L.R. : Tu as non seulement dansé à plusieurs reprises avec des cygnes mais tu en as aussi élevés en partie, ce qui t’a amené à consigner : « Je veux être un cygne […] C’est l’une des danses les plus intimes et profondes qu’il m’a été possible de partager ». Pourrais-tu nous raconter cette belle histoire, qui plus est, étonnante, laquelle a abouti à L’âme hors du cygne, avec tes partenaires Castor et Pollux, projeté sur la scène de Chaillot ? Comment parvenais-tu à faire danse avec ces animaux ? Quelle était la fonction de cet animal dans ton imaginaire et dans ton processus de création ? Quel état de corps nouveau, quelle motricité inédite avais-tu trouvés ? Comment nous rapporterais-tu cette expérience d’une altérité reliée à des expérimentations antérieures, à des remémorations des plus intimes ?
M-A.G. : C’est un animal qui n’a pas de prédateur, qui est assez agressif. Je suis fan du film L’Envolée sauvage. Si le cygneau naît en contact avec l’Homme, il y a une imprégnation immédiate, il prend l’Homme pour mère. C’était une proposition du chorégraphe Luc Petton, mondialement connu grâce à son travail avec les oiseaux. Tous les jours pendant un mois, je me suis tenue au maximum au Jardin des plantes pour voir douze œufs installer dans une couveuse. Je n’assisterai pas à leur naissance pour une raison de timing. Pour danser avec les cygnes (les survivants de la couvée), j’ai été aidée par plusieurs scientifiques. Pour comprendre l’oiseau, suivre son rythme, se mettre à son service. Quand j’étais dans l’eau, j’avais des granulés que je gardais sur moi pour que les cygnes ne partent pas. De toute manière, c’étaient les cygnes qui menaient la danse, moi, je m’acclimatais à ce qu’ils me donnaient. J’ai vraiment adoré. Toutes ces semaines passées à la ferme, j’ai adoré. Ils étaient huit ou neuf. Bien sûr, je savais comment devenir cygne sur scène. Mais, là, je travaillais dans l’eau et la ferme ! Au début, j’avais les huit cygneaux sur le dos. Ils pesaient beaucoup. Il y avait tout un cérémonial. Ils me reconnaissent ou pas. Cela dépendait des jours. Tu n’es vraiment rien pour les approcher.
L.R. : Depuis ton enfance, tu as un rapport extraordinaire avec la voix. Comment s’est-il déployé à travers les décennies ? Plus particulièrement, pourrais-tu nous parler de ton expérience scénique avec la cantatrice Nathalie Dessay sur la scène de Garnier ? Quelles énergies, quels rythmes vitaux avez-vous partagés ?

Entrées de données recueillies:
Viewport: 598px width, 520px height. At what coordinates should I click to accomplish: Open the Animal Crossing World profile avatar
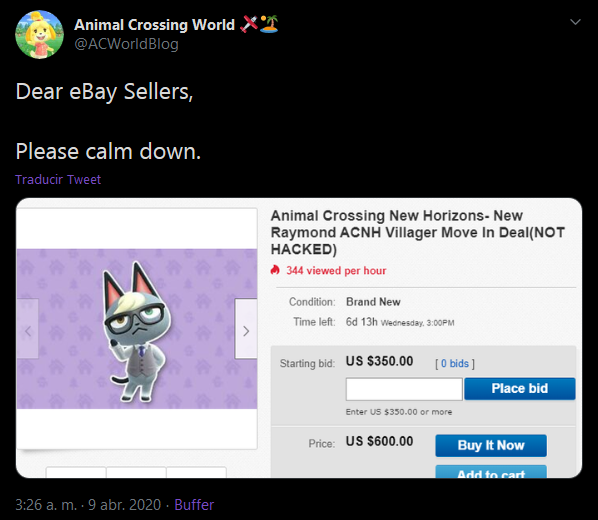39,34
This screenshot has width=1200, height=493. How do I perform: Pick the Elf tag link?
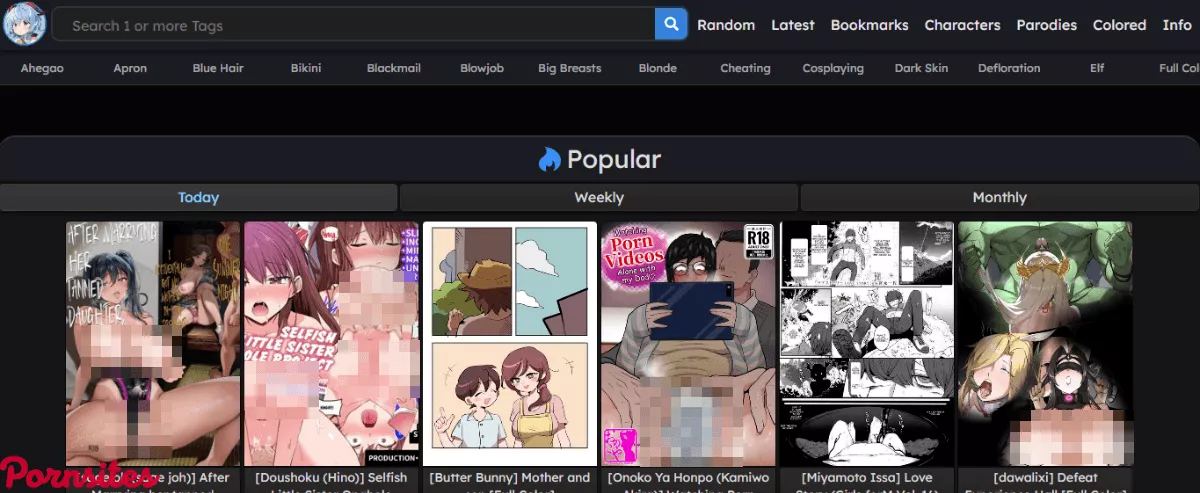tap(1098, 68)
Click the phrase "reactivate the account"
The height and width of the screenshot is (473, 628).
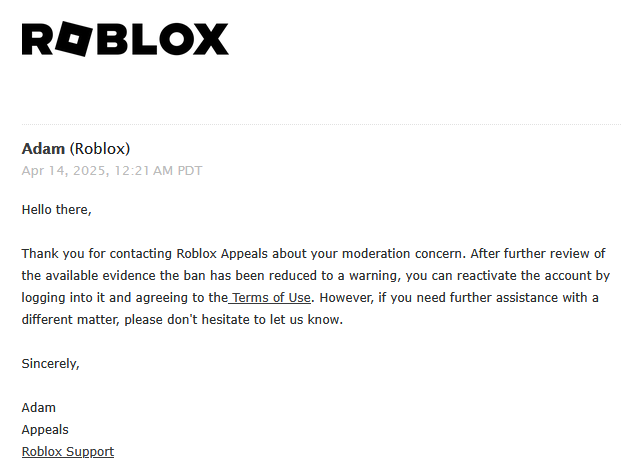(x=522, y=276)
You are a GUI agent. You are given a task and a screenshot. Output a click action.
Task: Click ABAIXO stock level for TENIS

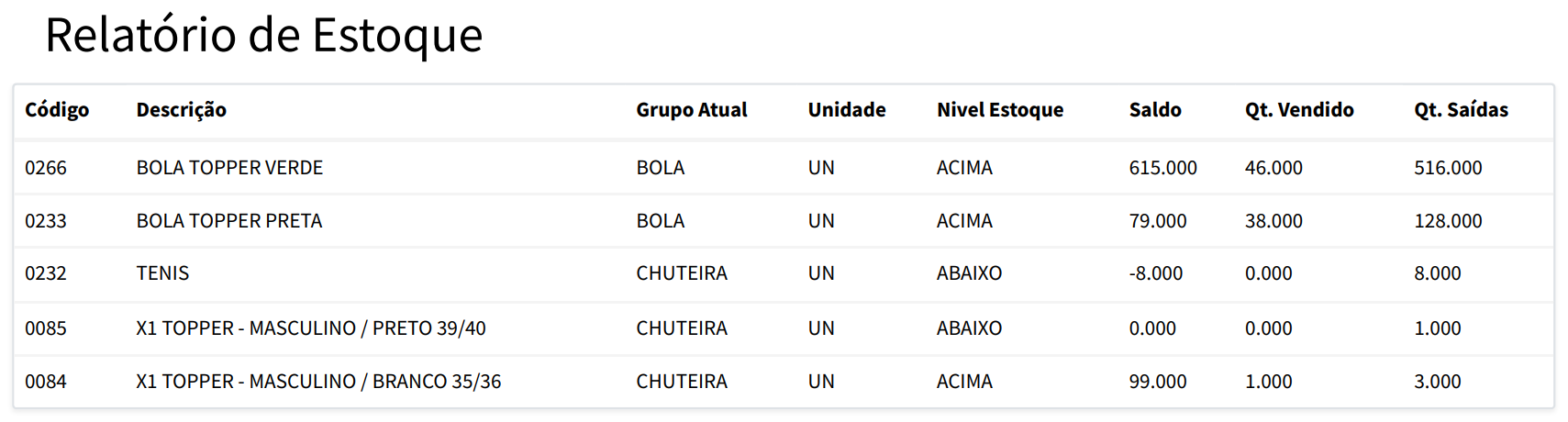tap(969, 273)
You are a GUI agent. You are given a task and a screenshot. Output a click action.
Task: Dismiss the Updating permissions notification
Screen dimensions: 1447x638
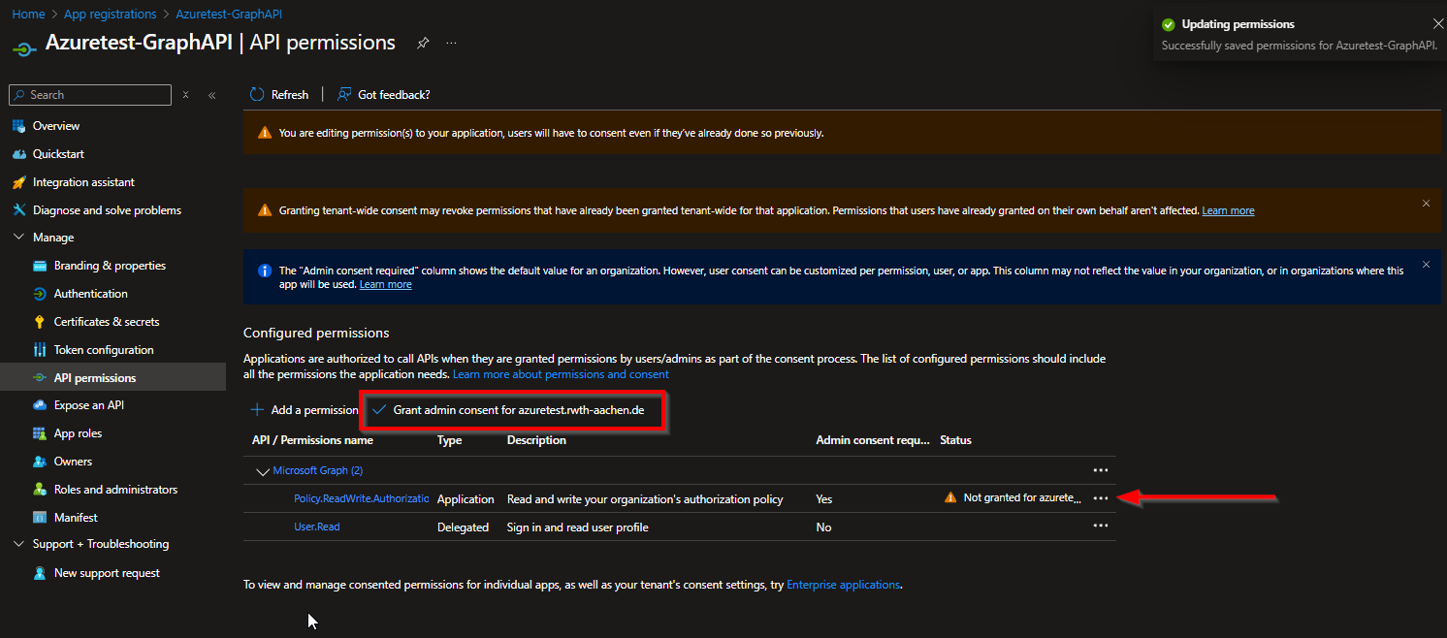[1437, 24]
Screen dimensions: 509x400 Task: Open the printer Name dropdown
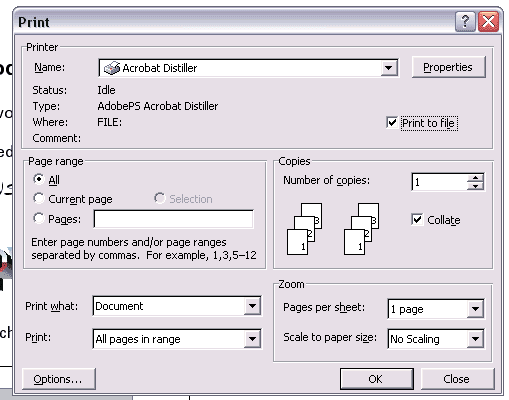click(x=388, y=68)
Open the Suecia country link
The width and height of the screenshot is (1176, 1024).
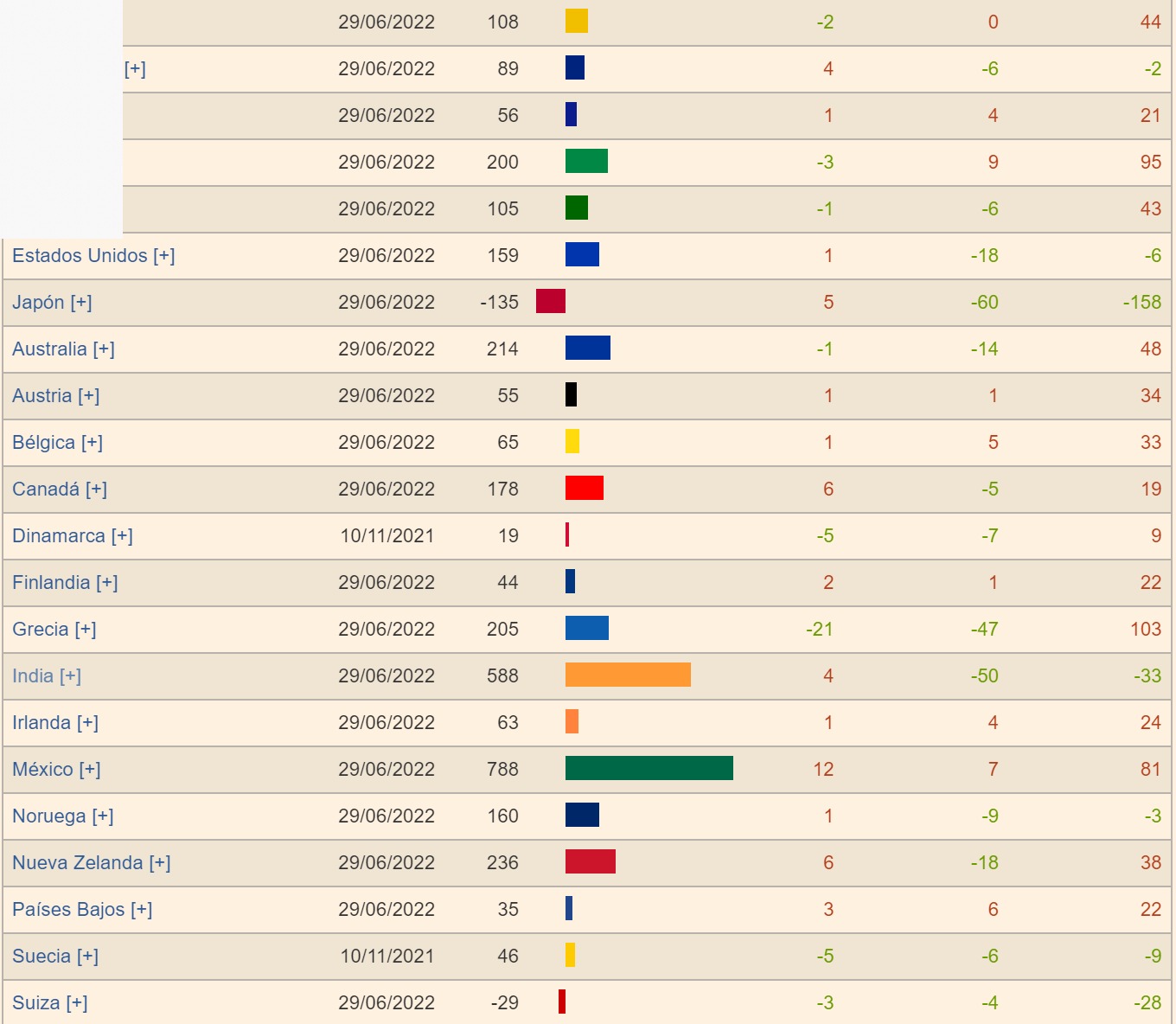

◆ **Consigne de travail**
Reprenez le passage du document source qui commence aux mots « L.R. : Depuis » et s'arrête après « avez-vous partagés ? », en substituant « le chant » à « la voix ».

◆ **Réponse attendue**
L.R. : Depuis ton enfance, tu as un rapport extraordinaire avec le chant. Comment s’est-il déployé à travers les décennies ? Plus particulièrement, pourrais-tu nous parler de ton expérience scénique avec la cantatrice Nathalie Dessay sur la scène de Garnier ? Quelles énergies, quels rythmes vitaux avez-vous partagés ?